▶ ASSIGNMENT: In the entries below, find the line with "[Load image 1 in gallery view] (115, 954)" and the line with "Contact (204, 1642)"; give again those lines and every line between them, exactly.

[Records from a data collection]
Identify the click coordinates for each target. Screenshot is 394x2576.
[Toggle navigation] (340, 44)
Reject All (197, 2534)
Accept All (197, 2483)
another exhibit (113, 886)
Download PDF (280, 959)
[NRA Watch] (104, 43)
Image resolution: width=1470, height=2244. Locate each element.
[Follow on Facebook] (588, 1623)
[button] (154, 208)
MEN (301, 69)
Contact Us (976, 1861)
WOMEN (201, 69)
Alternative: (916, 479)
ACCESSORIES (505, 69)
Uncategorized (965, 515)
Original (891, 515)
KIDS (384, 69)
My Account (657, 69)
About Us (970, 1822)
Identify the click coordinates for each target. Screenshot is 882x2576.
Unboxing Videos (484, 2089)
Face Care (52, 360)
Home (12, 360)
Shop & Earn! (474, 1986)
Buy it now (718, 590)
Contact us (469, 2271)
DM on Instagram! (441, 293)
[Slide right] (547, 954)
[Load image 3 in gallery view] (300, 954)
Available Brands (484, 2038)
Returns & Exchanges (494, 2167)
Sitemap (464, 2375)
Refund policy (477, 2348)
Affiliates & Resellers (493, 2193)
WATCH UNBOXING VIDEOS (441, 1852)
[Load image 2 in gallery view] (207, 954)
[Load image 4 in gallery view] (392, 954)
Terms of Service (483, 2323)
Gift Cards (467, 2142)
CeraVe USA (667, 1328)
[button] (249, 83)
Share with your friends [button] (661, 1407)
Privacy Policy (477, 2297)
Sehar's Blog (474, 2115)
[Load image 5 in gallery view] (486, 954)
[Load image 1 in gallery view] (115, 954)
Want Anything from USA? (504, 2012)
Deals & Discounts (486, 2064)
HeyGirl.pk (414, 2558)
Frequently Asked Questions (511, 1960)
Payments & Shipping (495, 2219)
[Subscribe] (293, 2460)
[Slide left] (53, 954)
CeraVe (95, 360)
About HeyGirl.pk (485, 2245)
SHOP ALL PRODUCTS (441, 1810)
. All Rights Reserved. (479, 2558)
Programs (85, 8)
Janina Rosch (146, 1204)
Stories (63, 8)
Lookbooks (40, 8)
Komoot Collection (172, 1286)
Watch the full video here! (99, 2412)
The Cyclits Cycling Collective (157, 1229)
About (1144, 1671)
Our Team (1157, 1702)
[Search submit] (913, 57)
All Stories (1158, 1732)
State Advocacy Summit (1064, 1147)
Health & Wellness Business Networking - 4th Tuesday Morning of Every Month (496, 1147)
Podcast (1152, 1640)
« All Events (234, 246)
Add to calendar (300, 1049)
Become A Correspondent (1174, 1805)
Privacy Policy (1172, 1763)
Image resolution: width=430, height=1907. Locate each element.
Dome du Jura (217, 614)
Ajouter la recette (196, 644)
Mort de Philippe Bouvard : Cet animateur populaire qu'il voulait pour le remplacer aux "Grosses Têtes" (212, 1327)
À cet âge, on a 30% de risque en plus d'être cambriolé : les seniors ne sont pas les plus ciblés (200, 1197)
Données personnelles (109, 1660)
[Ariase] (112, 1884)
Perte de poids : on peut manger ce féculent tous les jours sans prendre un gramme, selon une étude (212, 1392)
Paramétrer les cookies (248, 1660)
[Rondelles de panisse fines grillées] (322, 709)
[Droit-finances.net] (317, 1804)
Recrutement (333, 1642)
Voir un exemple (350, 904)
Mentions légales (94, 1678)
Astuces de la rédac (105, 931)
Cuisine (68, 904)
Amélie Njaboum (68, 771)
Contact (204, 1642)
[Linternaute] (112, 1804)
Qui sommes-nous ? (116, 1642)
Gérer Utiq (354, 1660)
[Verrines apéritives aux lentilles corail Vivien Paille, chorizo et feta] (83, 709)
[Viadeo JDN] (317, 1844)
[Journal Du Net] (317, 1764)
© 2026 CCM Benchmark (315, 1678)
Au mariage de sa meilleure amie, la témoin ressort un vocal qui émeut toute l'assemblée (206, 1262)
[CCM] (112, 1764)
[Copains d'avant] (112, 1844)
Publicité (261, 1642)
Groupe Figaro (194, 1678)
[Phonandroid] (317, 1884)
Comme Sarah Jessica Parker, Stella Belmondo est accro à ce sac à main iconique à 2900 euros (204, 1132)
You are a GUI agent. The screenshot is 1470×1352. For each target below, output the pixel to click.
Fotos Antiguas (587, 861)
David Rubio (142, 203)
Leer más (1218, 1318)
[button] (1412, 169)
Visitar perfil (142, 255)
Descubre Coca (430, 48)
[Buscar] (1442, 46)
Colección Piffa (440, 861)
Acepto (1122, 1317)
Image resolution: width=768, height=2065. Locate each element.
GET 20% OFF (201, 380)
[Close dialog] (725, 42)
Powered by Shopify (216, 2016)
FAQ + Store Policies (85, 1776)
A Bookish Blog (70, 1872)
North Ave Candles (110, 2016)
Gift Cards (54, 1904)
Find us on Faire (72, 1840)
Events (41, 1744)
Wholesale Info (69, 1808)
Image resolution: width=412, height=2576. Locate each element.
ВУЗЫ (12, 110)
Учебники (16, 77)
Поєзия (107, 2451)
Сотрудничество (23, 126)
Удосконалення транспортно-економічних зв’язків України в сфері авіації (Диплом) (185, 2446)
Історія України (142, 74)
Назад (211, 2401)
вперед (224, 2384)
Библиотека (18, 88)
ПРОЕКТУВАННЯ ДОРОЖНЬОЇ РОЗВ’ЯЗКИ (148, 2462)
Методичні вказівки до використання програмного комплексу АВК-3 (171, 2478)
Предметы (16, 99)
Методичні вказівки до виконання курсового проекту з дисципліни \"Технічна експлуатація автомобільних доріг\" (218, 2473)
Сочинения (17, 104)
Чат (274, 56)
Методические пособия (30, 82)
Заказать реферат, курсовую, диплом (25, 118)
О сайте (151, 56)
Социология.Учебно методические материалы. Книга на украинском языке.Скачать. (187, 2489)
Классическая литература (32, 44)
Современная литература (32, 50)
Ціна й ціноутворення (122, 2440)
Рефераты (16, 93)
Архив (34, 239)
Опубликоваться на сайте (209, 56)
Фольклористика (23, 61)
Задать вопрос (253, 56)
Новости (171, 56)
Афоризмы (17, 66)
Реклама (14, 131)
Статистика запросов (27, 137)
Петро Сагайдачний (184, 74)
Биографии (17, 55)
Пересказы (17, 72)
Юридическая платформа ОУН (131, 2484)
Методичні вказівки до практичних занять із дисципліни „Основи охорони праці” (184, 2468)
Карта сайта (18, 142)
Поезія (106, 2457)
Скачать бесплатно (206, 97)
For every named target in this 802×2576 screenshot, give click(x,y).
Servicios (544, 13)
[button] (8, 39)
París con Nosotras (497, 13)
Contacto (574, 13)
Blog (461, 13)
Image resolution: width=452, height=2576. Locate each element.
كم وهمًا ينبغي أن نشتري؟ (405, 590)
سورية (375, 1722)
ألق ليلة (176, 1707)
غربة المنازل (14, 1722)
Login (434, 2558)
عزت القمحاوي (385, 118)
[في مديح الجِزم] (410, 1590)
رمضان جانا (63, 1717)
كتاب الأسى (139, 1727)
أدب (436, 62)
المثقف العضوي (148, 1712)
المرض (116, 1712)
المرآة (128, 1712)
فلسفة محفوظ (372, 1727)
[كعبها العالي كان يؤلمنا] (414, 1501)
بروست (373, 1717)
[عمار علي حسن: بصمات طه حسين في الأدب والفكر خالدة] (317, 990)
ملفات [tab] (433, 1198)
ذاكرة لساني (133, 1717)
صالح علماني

▶ OUTPUT FOR THIS EXERCISE:
[Load image 1 in gallery view] (115, 954)
Want Anything from USA? (504, 2012)
Deals & Discounts (486, 2064)
HeyGirl.pk (414, 2558)
Frequently Asked Questions (511, 1960)
Payments & Shipping (495, 2219)
[Subscribe] (293, 2460)
[Slide left] (53, 954)
CeraVe (95, 360)
About HeyGirl.pk (485, 2245)
SHOP ALL PRODUCTS (441, 1810)
. All Rights Reserved. (479, 2558)
Programs (85, 8)
Janina Rosch (146, 1204)
Stories (63, 8)
Lookbooks (40, 8)
Komoot Collection (172, 1286)
Watch the full video here! (99, 2412)
The Cyclits Cycling Collective (157, 1229)
About (1144, 1671)
Our Team (1157, 1702)
[Search submit] (913, 57)
All Stories (1158, 1732)
State Advocacy Summit (1064, 1147)
Health & Wellness Business Networking - 4th Tuesday Morning of Every Month (496, 1147)
Podcast (1152, 1640)
« All Events (234, 246)
Add to calendar (300, 1049)
Become A Correspondent (1174, 1805)
Privacy Policy (1172, 1763)
Image resolution: width=430, height=1907. Locate each element.
Dome du Jura (217, 614)
Ajouter la recette (196, 644)
Mort de Philippe Bouvard : Cet animateur populaire qu'il voulait pour le remplacer aux "Grosses Têtes" (212, 1327)
À cet âge, on a 30% de risque en plus d'être cambriolé : les seniors ne sont pas les plus ciblés (200, 1197)
Données personnelles (109, 1660)
[Ariase] (112, 1884)
Perte de poids : on peut manger ce féculent tous les jours sans prendre un gramme, selon une étude (212, 1392)
Paramétrer les cookies (248, 1660)
[Rondelles de panisse fines grillées] (322, 709)
[Droit-finances.net] (317, 1804)
Recrutement (333, 1642)
Voir un exemple (350, 904)
Mentions légales (94, 1678)
Astuces de la rédac (105, 931)
Cuisine (68, 904)
Amélie Njaboum (68, 771)
Contact (204, 1642)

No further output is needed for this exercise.